Your objective >>
Search the records for the line with "Given: Open more". Output that line and each line after it, exactly, and stop at the end; omit pictures.

Data in this exercise >>
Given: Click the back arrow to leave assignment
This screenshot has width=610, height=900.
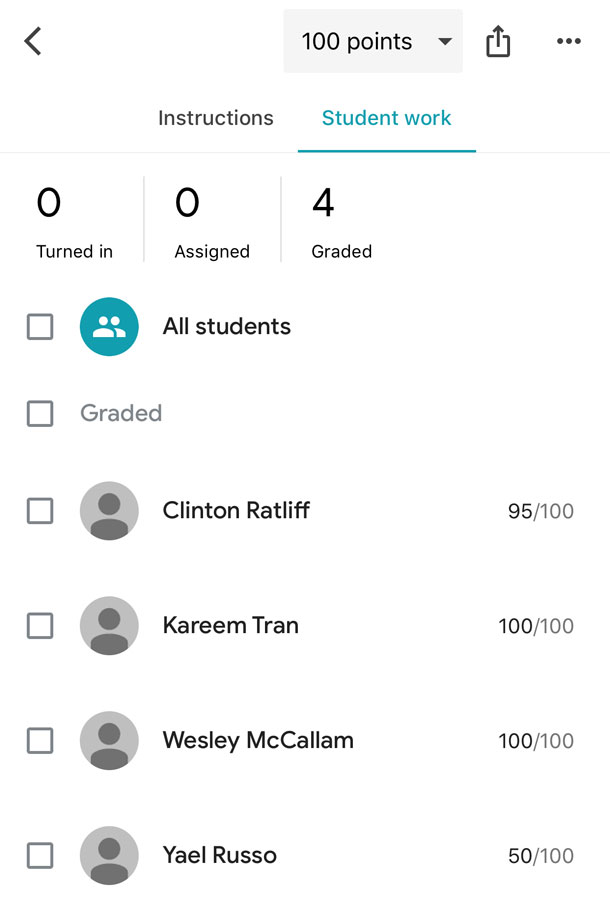Looking at the screenshot, I should (x=33, y=41).
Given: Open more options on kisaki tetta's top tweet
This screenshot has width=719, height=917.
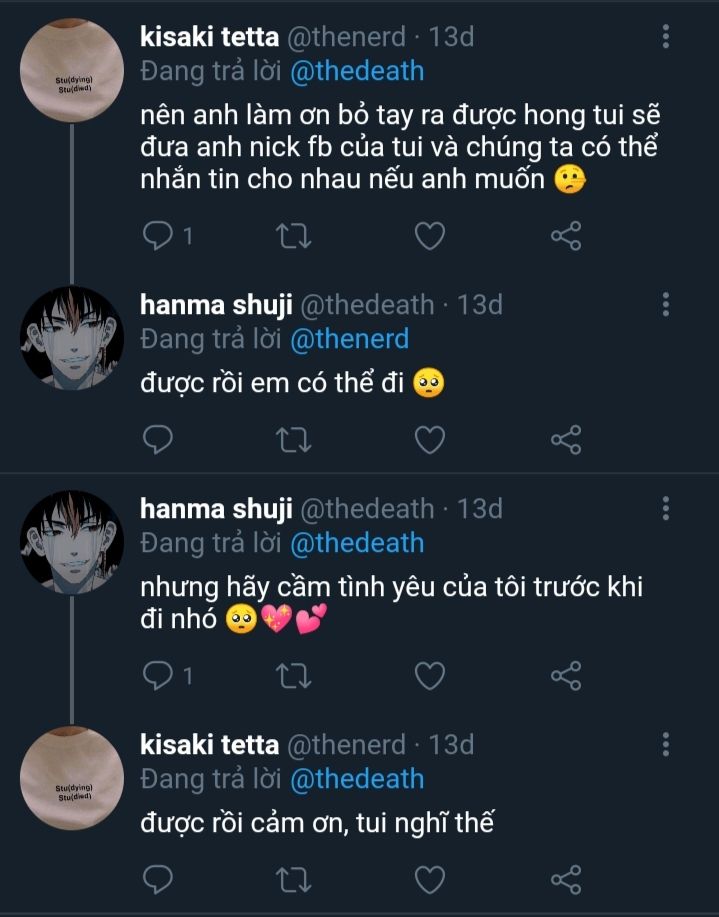Looking at the screenshot, I should [x=666, y=38].
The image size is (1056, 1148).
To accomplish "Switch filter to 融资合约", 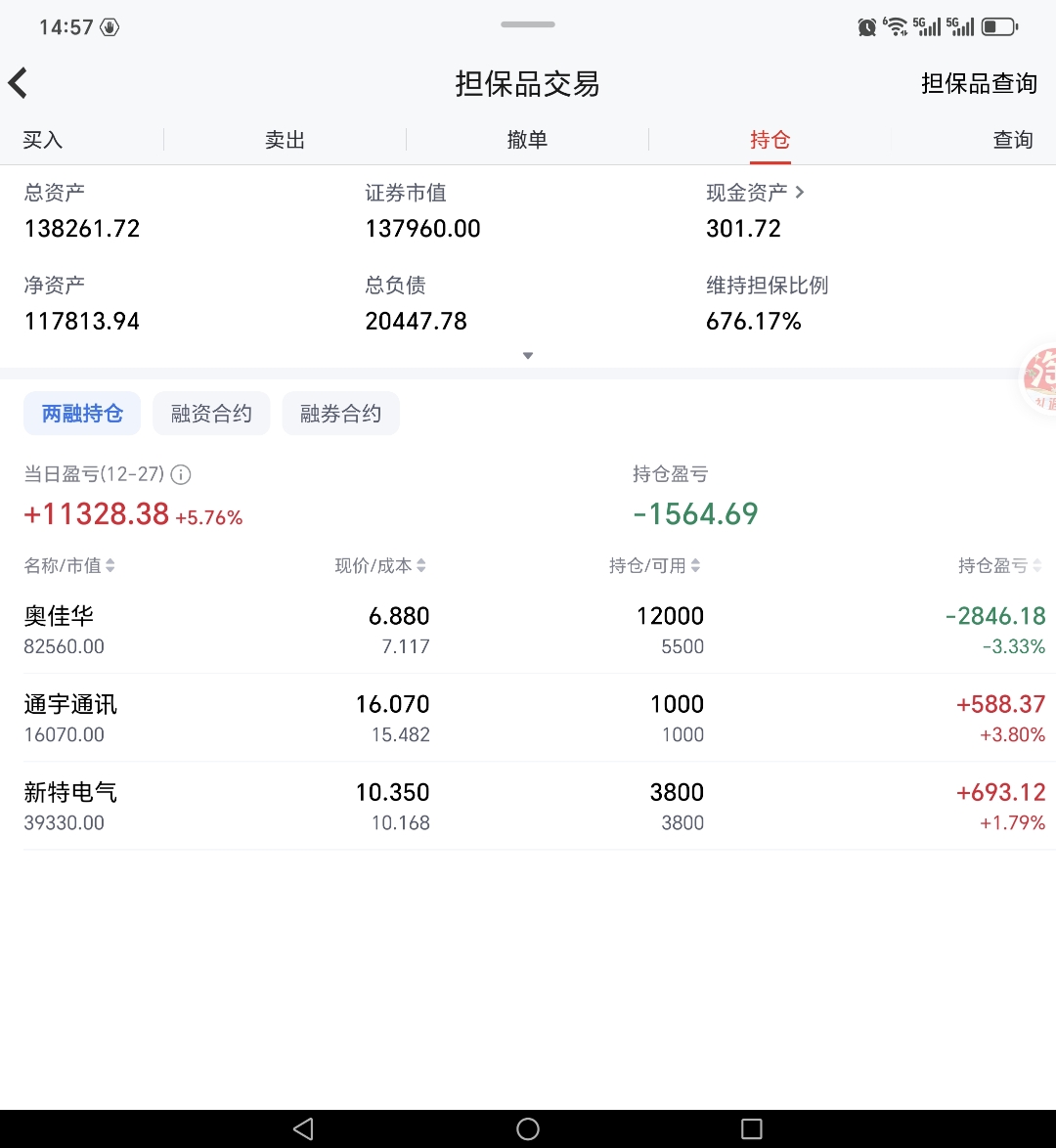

Solution >>
Given: Open more options on kisaki tetta's top tweet
This screenshot has width=719, height=917.
Looking at the screenshot, I should [x=666, y=38].
The image size is (1056, 1148).
To accomplish "Switch filter to 融资合约", 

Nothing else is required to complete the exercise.